[Source records — start]

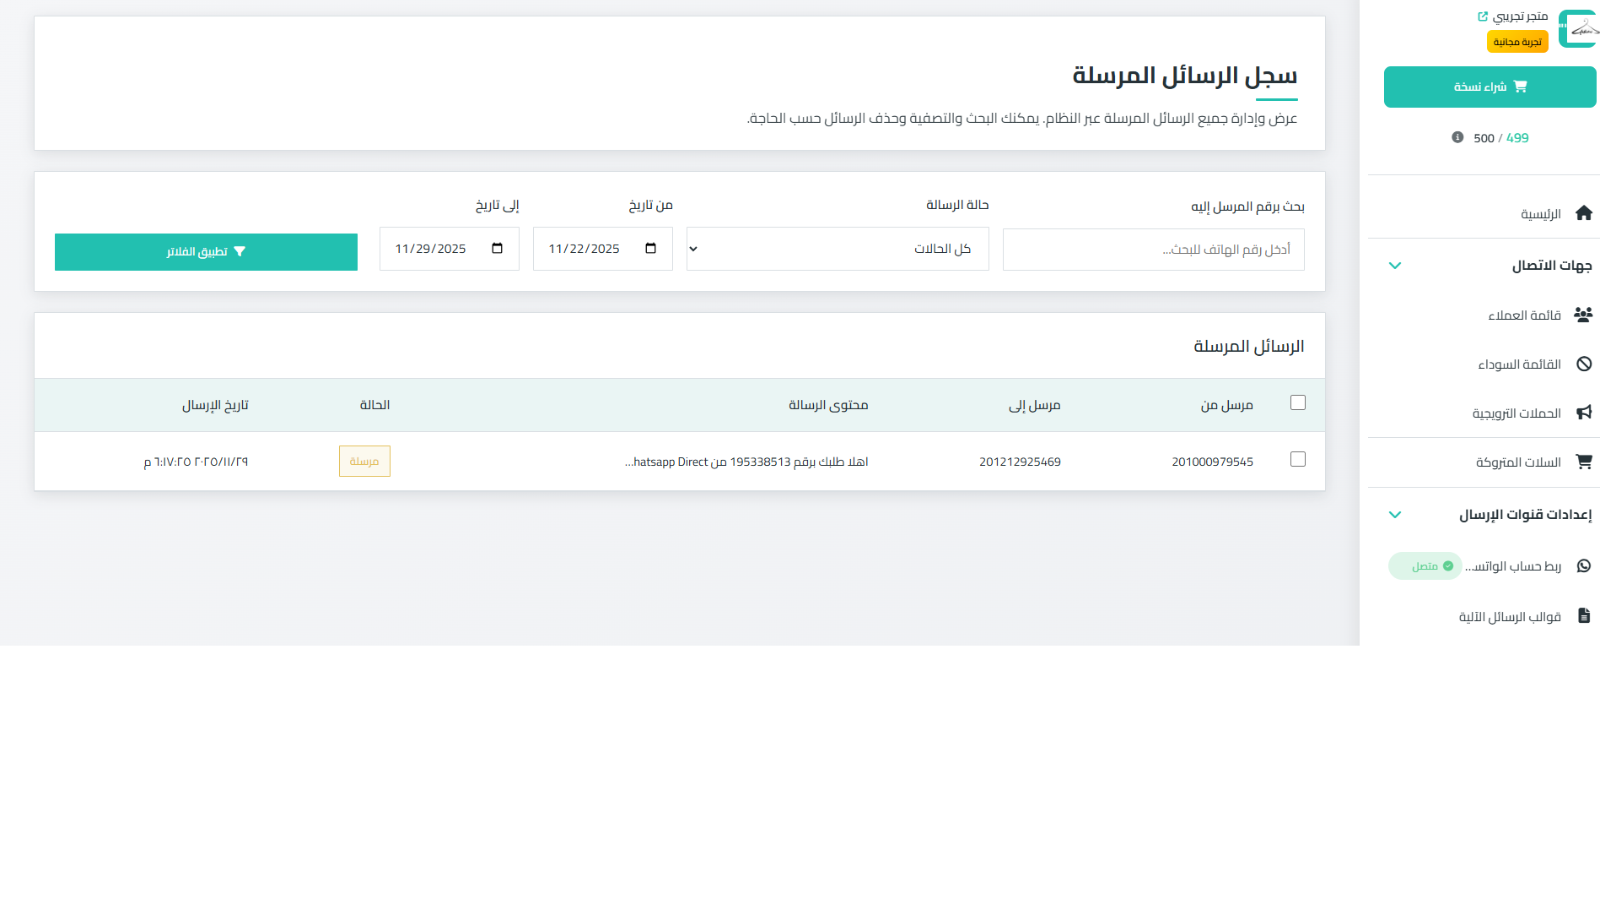The width and height of the screenshot is (1600, 900).
Task: Click the templates icon for قوالب الرسائل الآلية
Action: (x=1583, y=616)
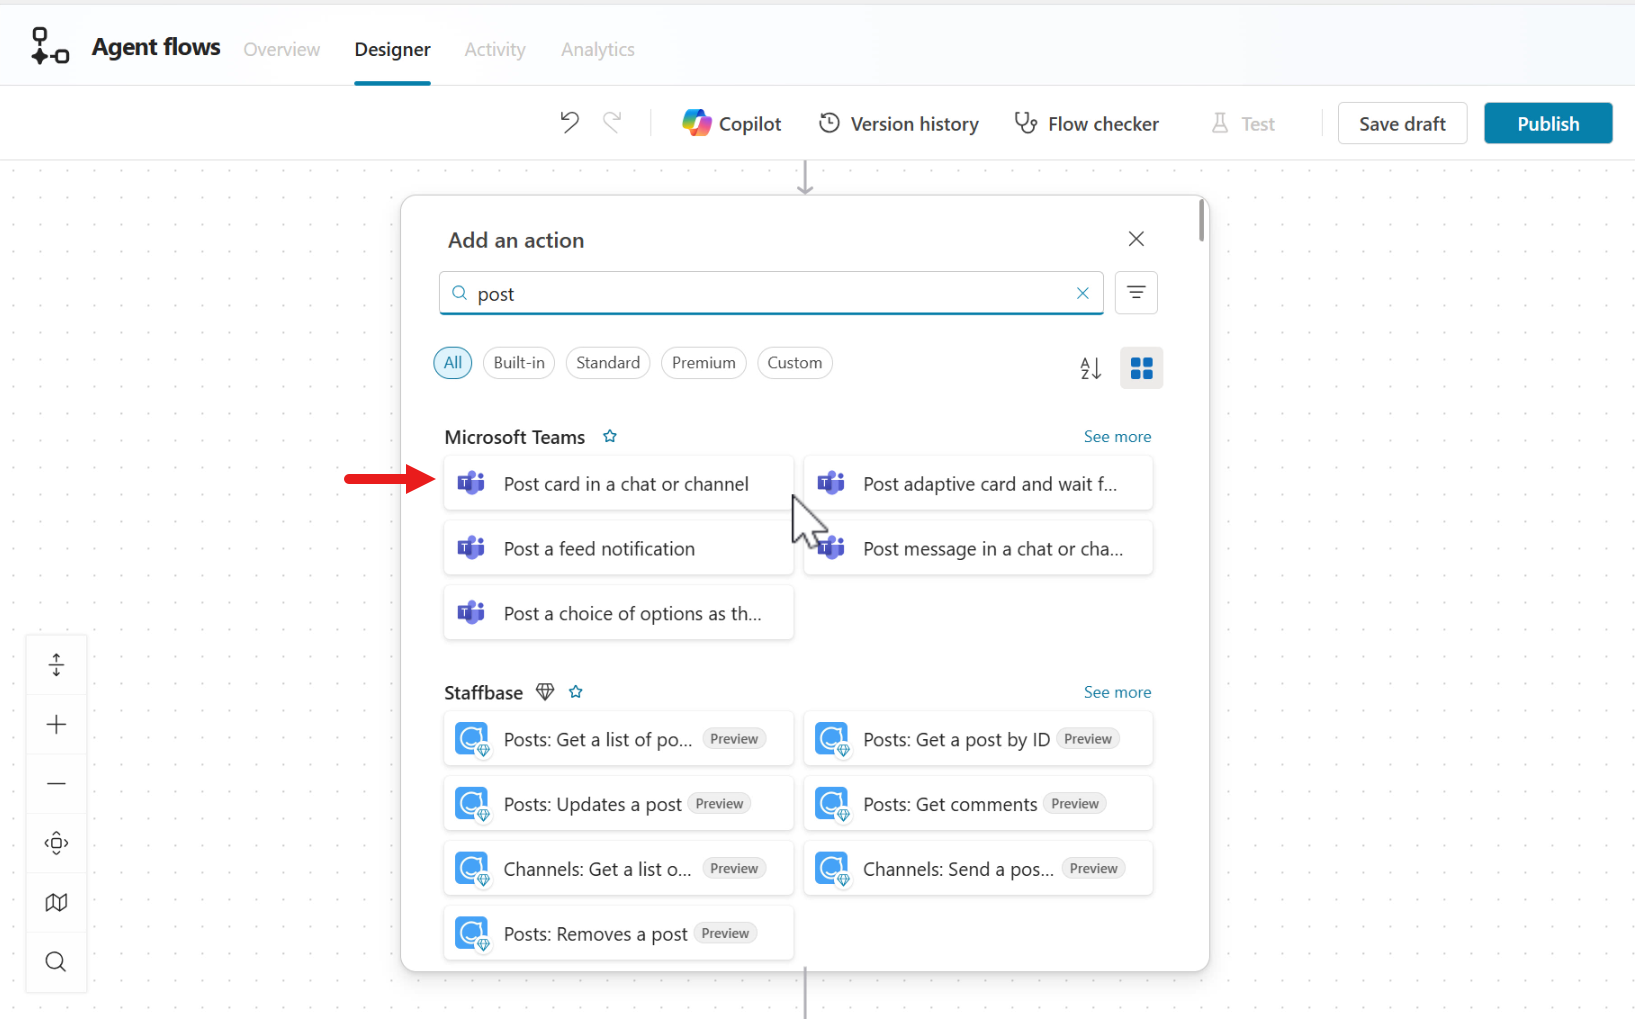
Task: Run the Flow checker
Action: pyautogui.click(x=1086, y=123)
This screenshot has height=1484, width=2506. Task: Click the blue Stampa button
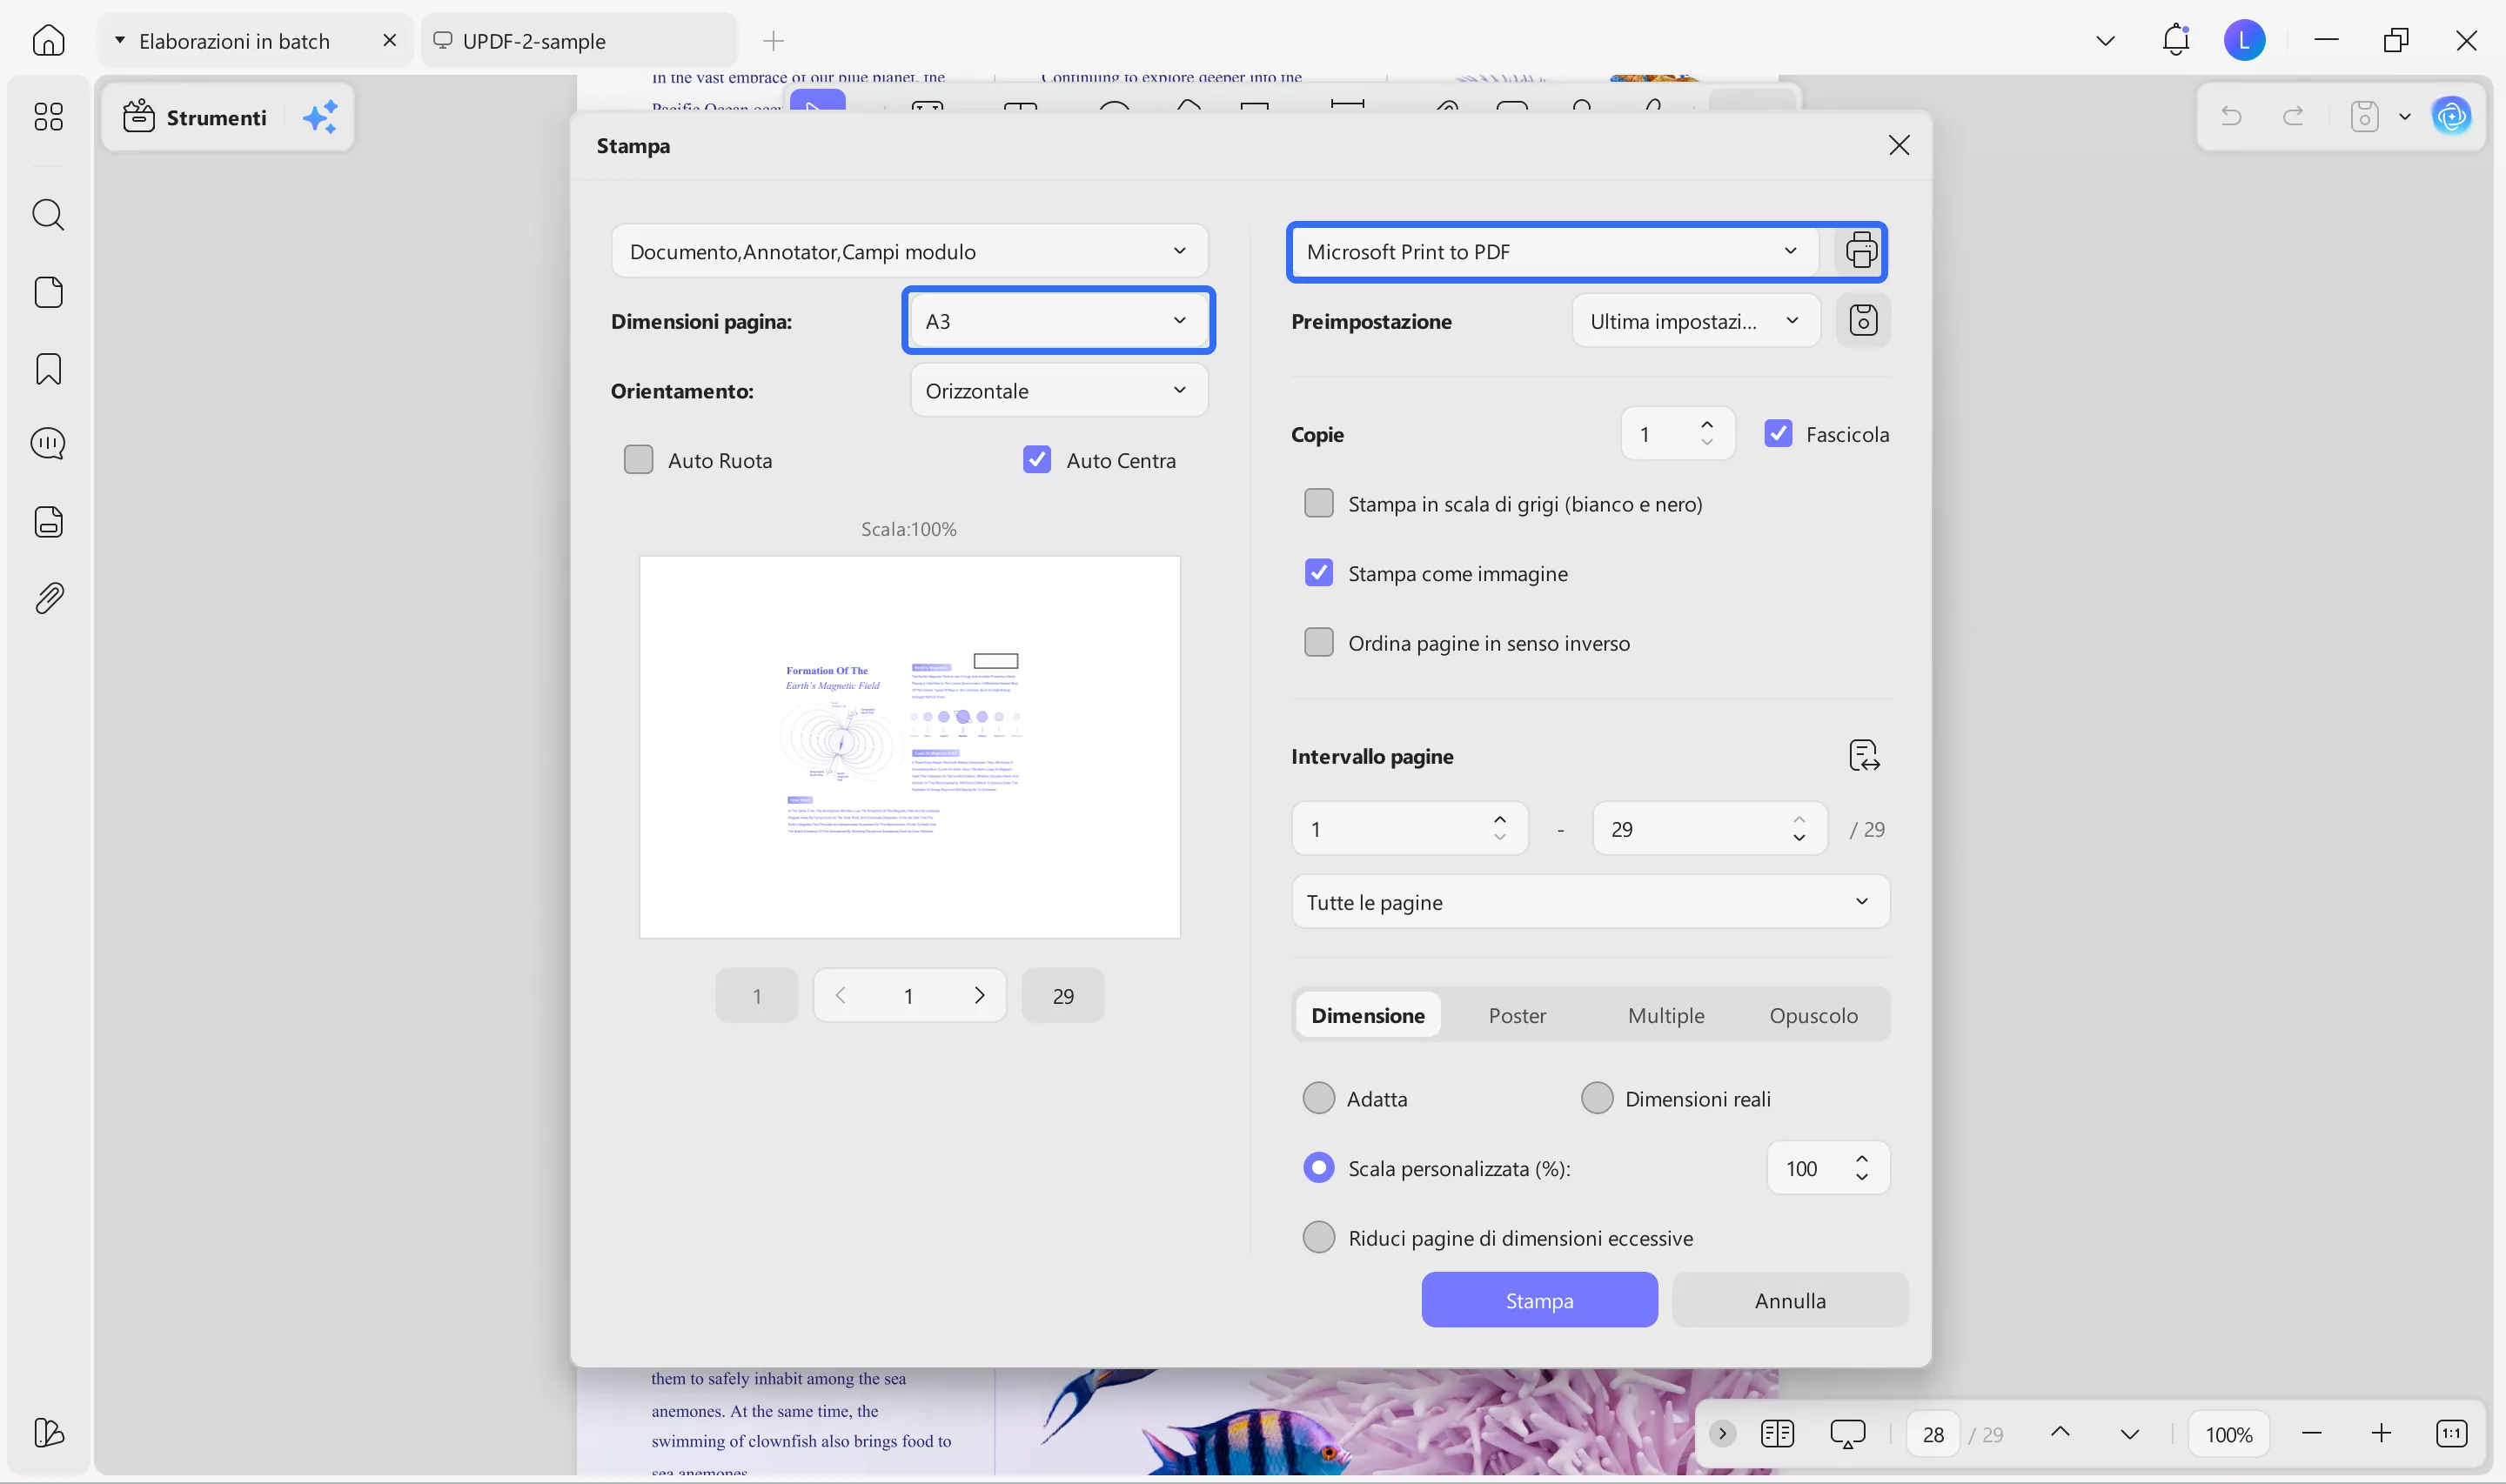(1538, 1300)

[Source records — finish]

■ **Work required**: Leave the pictures out. Extract exactly the lines running from the one with "This screenshot has" through the last entry, both ends included.

■ **Reply to the task**:
This screenshot has height=1484, width=2506. Task: Click the blue Stampa button
(1538, 1300)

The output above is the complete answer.